Selon l’auteur, la négrophobie a tendance à se dissoudre dans une catégorie un peu trop large de racisme qui va finir par effacer ses spécificités. Entre la négrophobie et les autres formes de racisme il n’y a pas de différence de degrés mais plutôt de nature. Historiquement, le phénomène a une dimension conceptuelle et manichéenne. La noirceur, appelée “négritude”, relève de quelque chose d’abject et de négatif par opposition à la pureté du blanc. Par ailleurs, le noir est la seule couleur qui ne reflète pas la lumière. Cette qualité particulière de la peau noire a d’emblée suscité “une explosion” de fantasmes, mêlant autant la puissance du corps noir que la crainte d’une contamination. Le philosophe poursuit en expliquant que l’homme blanc s’est longtemps représenté l’homme noir comme un corps étranger qui gangrène la société de l’intérieur et qui la contamine.

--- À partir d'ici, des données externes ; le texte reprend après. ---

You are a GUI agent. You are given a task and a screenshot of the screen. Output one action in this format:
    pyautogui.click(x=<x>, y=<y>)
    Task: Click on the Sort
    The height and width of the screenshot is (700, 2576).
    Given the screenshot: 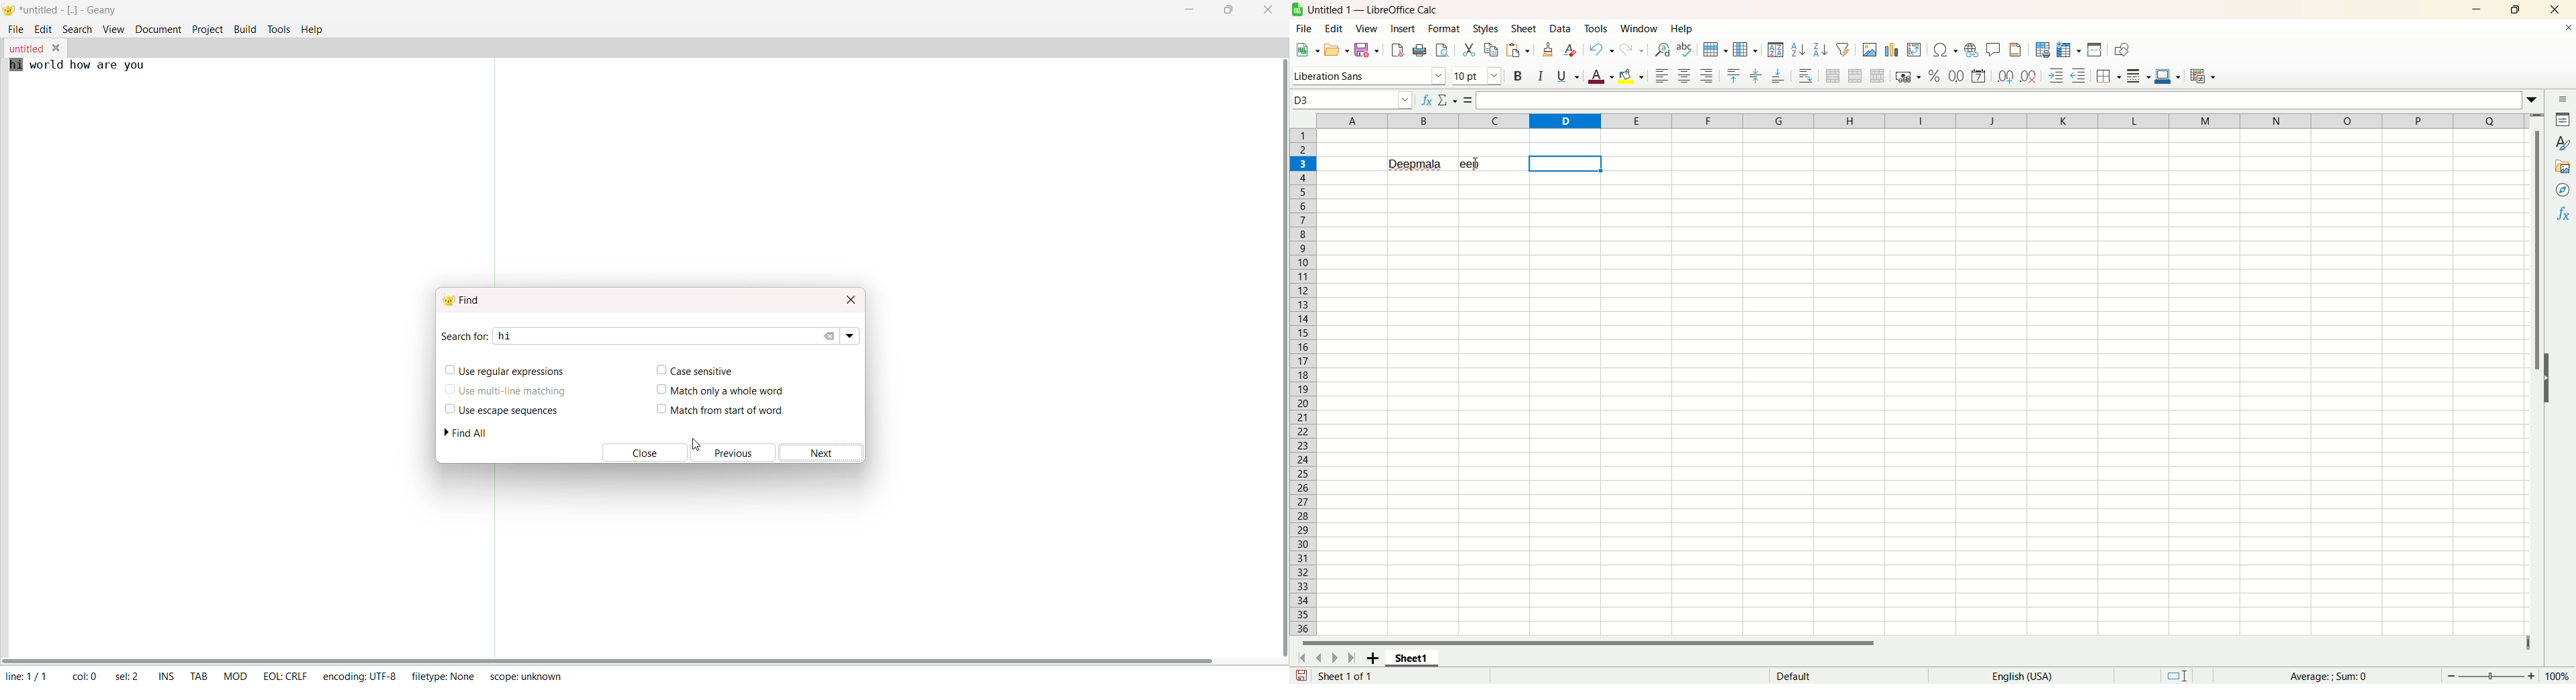 What is the action you would take?
    pyautogui.click(x=1775, y=49)
    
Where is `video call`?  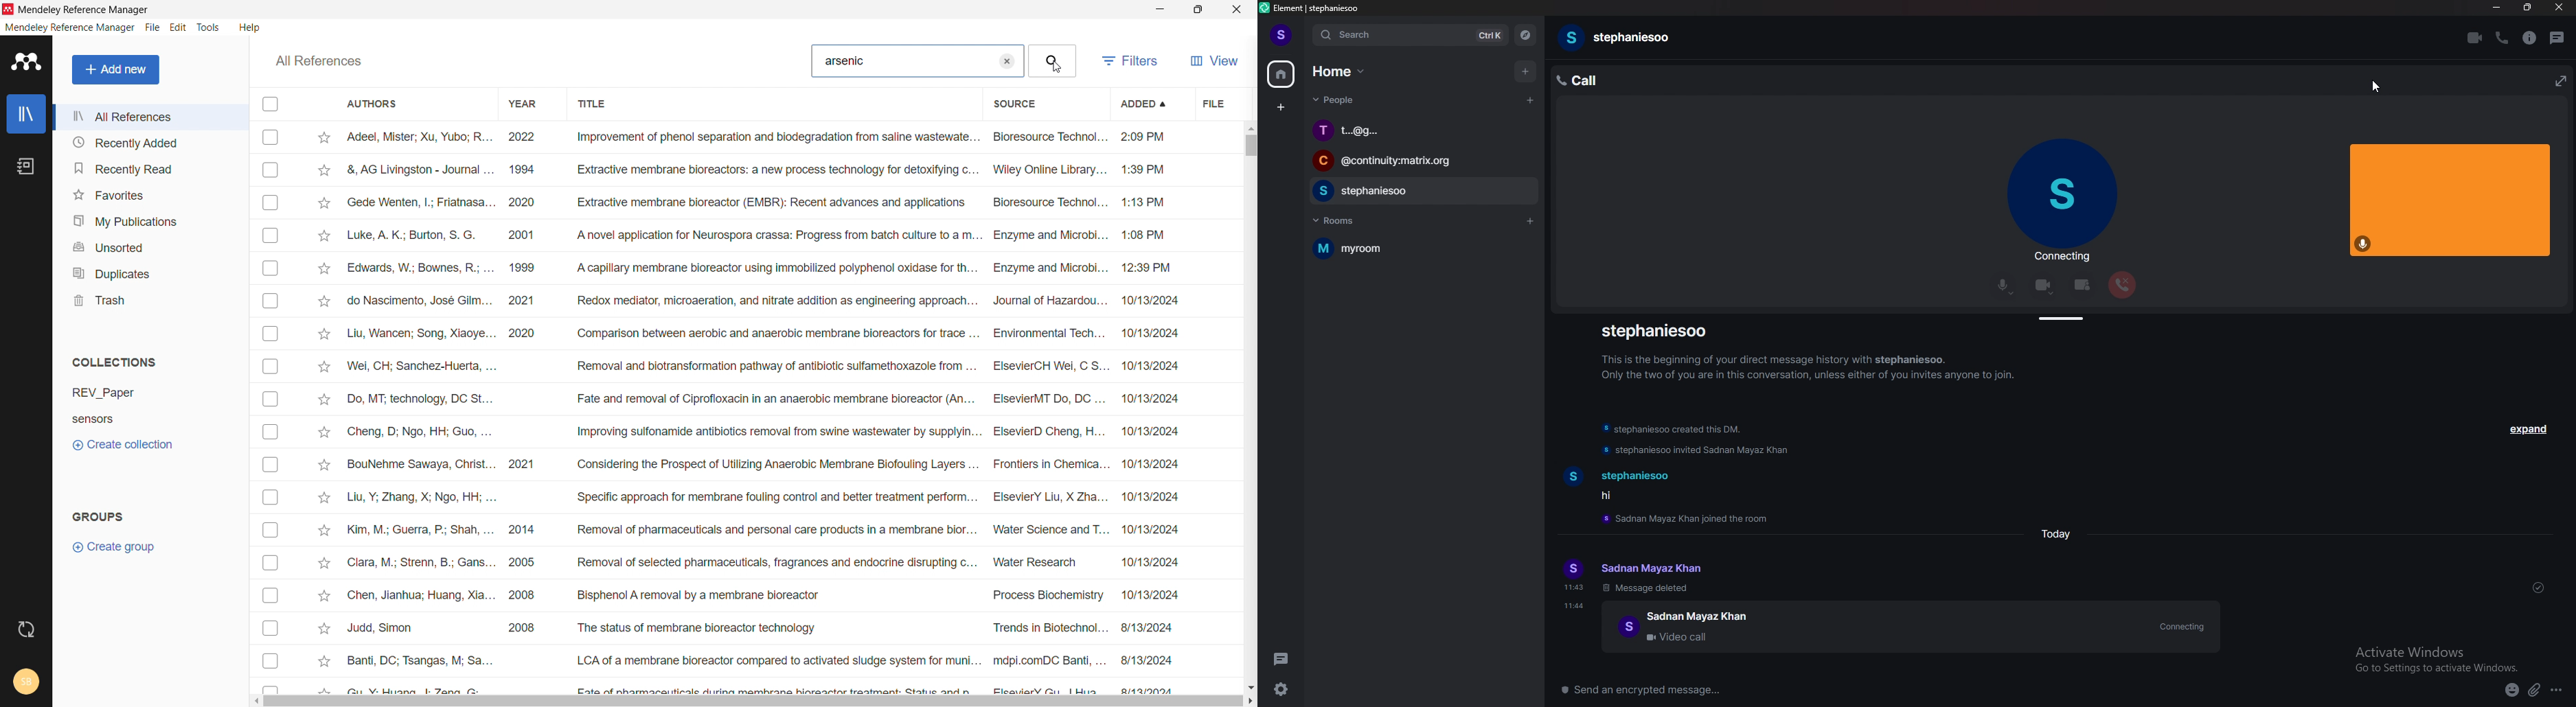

Aliéner pour mieux dominer ?
Norman Ajari distingue deux formes d’aliénation perpétrées encore aujourd’hui sur les populations noires. Le chercheur prend l’exemple des éditeurs de manuels scolaires français qui fournissent encore les pays africains francophones. Les enfants apprennent ainsi un système intellectuel dans lequel leur ancien colonisateur est le protagoniste. Il y a là une aliénation économique et intellectuelle entretenue par les dirigeants africains francophones et l’État français. Ce type de cas amène l’auteur à affirmer que les communautés noires en viennent à “consentir à leur propre génocide”, par manque de conscience que la vie d’un être noir vaut celle d’un être blanc. Selon l’auteur, le mouvement Black Lives Matter a émergé pour cette raison : redonner une valeur à la vie des personnes noires.
La réponse doit être radicale
Si à l’origine le mouvement Black Lives Matter s’avérait être une solution juste, le philosophe explique pourtant que les personnes à la tête de l’organisation ont utilisé « des cadavres noirs comme des marches pieds pour arriver au sommet de la hiérarchie sociale ». Patrisse Cullors, une des trois fondatrices du mouvement, a notamment volé l’argent de l’organisme pour le redistribuer à sa famille. Cette situation n’est pas acceptable et ne permettra jamais de vaincre la négrophobie. Le seul levier efficace pour en finir serait, selon l’auteur, de constituer une puissance politique noire, une union panafricaine qui permettrait aux pays africains de dépasser leur propre souveraineté en faveur d’une souveraineté fondée sur une fédération continentale. Norman Ajari suggère, comme première étape vers cette fédération plus vaste, “d’abandonner progressivement les frontières établies lors de la conférence de Berlin en 1885”.